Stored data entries
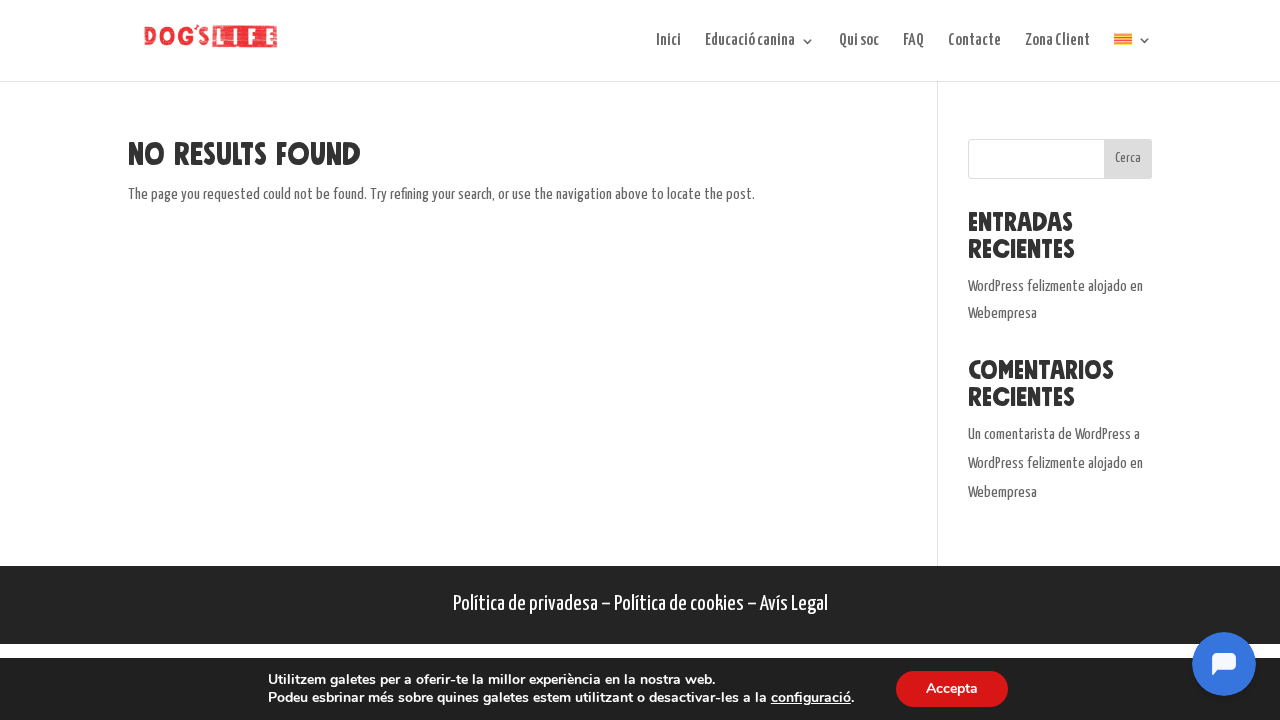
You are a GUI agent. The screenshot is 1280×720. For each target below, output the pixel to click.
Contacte (974, 41)
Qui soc (859, 41)
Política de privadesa (525, 604)
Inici (668, 41)
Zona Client (1057, 41)
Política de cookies (679, 604)
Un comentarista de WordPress (1049, 434)
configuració (811, 698)
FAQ (913, 41)
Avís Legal (794, 604)
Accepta (952, 688)
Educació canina (750, 41)
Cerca (1128, 158)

Aim of the task
From the first line to the last, retype the data above exactly, but not its images.

Response to this exercise
You are a GUI agent. The screenshot is 1280×720. For each target below, output the pixel to click.
Contacte (974, 41)
Qui soc (859, 41)
Política de privadesa (525, 604)
Inici (668, 41)
Zona Client (1057, 41)
Política de cookies (679, 604)
Un comentarista de WordPress (1049, 434)
configuració (811, 698)
FAQ (913, 41)
Avís Legal (794, 604)
Accepta (952, 688)
Educació canina (750, 41)
Cerca (1128, 158)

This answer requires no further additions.